Schwäbische Zeitung (Ravensburg / Weingarten)

14 Nothelfer kostete 2019 noch 25 Millionen Euro

Medizin Campus Bodensee stellte Bilanz vor – Schließung der Weingarten­er Klinik macht sich positiv bemerkbar

- Von Jens Lindenmüll­er

FRIEDRICHS­HAFEN/WEINGARTEN - Die Zahlen in den Jahresabsc­hlüssen 2019 des Klinikverb­unds Medizin Campus Bodensee (MCB) sehen verheerend aus, sind allerdings stark geprägt von Sondereffe­kten durch die Aufgabe des Weingarten­er Krankenhau­ses 14 Nothelfer. Für das laufende Jahr 2020 stellte MCB-Chefin Margita Geiger in der Sitzung des Häfler Finanz- und Verwaltung­sausschuss­es jüngst fest, dass der Klinikverb­und sich „auf einem guten Weg“befinde – „nicht wegen Corona, sondern trotz Corona“, wie sie anmerkte.

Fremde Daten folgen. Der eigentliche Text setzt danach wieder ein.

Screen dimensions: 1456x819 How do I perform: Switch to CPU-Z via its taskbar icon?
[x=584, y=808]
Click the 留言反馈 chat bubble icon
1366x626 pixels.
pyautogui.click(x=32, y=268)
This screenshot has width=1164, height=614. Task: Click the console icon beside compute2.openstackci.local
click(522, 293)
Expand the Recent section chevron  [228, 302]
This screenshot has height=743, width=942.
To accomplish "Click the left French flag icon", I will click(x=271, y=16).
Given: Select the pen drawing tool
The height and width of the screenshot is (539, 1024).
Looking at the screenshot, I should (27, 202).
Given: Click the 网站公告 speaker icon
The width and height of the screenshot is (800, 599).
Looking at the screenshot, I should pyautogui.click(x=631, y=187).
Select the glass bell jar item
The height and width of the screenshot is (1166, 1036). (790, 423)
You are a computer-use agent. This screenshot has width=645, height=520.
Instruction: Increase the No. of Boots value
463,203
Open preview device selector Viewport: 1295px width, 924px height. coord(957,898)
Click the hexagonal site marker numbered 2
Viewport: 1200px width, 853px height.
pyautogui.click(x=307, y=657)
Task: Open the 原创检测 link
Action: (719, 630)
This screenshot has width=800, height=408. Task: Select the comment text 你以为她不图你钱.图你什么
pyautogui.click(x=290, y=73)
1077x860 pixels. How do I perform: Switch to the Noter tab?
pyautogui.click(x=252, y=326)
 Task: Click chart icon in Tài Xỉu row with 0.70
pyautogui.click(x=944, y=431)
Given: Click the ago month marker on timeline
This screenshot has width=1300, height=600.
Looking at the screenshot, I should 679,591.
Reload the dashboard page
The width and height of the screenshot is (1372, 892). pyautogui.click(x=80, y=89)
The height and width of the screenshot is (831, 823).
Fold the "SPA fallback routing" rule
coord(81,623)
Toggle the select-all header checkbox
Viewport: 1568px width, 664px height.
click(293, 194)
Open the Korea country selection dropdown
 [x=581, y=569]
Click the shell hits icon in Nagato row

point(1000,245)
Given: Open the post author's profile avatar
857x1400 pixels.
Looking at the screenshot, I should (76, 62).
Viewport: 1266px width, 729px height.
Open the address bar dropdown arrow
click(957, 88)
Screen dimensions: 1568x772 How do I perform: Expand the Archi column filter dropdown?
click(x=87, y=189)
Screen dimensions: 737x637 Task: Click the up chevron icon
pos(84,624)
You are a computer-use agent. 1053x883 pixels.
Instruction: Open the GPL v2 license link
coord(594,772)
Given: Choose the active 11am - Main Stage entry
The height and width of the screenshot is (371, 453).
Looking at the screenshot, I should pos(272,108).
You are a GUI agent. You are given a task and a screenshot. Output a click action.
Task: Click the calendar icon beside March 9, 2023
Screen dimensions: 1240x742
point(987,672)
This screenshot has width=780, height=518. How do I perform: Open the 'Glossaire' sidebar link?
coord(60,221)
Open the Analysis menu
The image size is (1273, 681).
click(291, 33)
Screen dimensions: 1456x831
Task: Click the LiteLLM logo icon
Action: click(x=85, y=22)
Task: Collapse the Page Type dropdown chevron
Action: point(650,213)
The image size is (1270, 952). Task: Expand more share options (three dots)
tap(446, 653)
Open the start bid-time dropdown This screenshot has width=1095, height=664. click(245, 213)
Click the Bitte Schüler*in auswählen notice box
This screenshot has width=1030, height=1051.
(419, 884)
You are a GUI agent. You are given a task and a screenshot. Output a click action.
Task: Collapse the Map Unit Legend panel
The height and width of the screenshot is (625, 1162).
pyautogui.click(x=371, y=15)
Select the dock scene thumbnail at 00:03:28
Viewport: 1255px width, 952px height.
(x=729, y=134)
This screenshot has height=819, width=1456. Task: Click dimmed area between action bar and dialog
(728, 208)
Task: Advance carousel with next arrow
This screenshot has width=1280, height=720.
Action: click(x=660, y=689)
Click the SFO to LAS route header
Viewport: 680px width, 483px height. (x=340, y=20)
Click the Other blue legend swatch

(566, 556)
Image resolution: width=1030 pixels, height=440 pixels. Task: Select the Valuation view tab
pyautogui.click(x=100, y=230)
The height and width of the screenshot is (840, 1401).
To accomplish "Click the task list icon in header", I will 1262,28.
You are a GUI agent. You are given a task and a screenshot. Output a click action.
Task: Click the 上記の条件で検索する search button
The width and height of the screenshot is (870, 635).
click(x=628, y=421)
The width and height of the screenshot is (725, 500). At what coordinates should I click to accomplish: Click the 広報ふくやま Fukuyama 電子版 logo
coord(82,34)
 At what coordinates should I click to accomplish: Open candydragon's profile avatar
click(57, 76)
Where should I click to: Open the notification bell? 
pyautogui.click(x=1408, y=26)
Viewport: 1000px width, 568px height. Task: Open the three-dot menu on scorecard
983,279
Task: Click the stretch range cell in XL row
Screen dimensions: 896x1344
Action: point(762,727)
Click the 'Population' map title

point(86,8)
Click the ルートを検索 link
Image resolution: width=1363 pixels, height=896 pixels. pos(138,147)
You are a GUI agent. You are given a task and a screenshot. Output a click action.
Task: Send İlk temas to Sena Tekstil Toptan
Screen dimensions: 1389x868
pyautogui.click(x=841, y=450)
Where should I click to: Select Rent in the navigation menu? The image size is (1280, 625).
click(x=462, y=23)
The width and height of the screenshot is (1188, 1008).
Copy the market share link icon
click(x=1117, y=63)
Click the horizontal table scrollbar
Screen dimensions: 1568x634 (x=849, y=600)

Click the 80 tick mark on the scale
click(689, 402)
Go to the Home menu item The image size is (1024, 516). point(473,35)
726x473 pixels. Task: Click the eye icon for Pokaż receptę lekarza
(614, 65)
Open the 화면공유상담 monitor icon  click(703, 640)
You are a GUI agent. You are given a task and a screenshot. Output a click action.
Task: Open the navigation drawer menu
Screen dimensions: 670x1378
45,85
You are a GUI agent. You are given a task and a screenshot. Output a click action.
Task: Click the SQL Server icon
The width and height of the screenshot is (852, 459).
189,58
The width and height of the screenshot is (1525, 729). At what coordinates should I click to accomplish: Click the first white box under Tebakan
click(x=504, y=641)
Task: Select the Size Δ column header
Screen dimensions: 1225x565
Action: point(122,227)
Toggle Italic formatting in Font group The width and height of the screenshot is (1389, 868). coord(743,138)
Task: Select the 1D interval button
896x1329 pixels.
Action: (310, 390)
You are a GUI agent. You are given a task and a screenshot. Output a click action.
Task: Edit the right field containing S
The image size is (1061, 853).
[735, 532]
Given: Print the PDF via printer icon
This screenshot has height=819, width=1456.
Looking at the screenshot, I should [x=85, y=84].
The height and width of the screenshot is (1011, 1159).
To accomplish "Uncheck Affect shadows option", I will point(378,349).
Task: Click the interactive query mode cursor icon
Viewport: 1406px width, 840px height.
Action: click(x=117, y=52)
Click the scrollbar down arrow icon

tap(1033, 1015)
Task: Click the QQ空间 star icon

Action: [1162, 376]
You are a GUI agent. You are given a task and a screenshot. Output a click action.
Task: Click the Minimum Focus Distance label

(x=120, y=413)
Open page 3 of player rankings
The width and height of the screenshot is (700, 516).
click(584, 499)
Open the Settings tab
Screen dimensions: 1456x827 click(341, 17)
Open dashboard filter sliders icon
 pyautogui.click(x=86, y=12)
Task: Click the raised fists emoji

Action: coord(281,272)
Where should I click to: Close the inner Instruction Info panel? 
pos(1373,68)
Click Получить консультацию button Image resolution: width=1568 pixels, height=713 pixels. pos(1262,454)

Das Klinikum Friedrichs­hafen schließt das Jahr 2019 mit einem Verlust in Höhe von sieben Millionen Euro ab. Davon entfallen allein fünf Millionen Euro auf eine Rückstellu­ng, die für eine Freistellu­ng der Stadt Weingarten von Darlehensb­ürgschafte­n im Zusammenha­ng mit dem 14 Nothelfer gebildet worden ist. Das 14 Nothelfer selbst schließt das Jahr 2019 mit einem Verlust von rund 25 Millionen Euro ab, der sich praktisch komplett durch die Aufgabe des Weingarten­er Krankenhau­ses erklärt: Für die Schließung­skosten ist eine Rückstellu­ng über mehr als 13 Millionen Euro gebildet worden, Sonderabsc­hreibungen auf die Immobilie und das Inventar summieren sich auf rund zwölf Millionen Euro. Keine Rolle spielt das 14 Nothelfer im Jahresabsc­hluss für die Tettnanger Klinik, der für 2019 einen Verlust in Höhe von 75 000 Euro ausweist.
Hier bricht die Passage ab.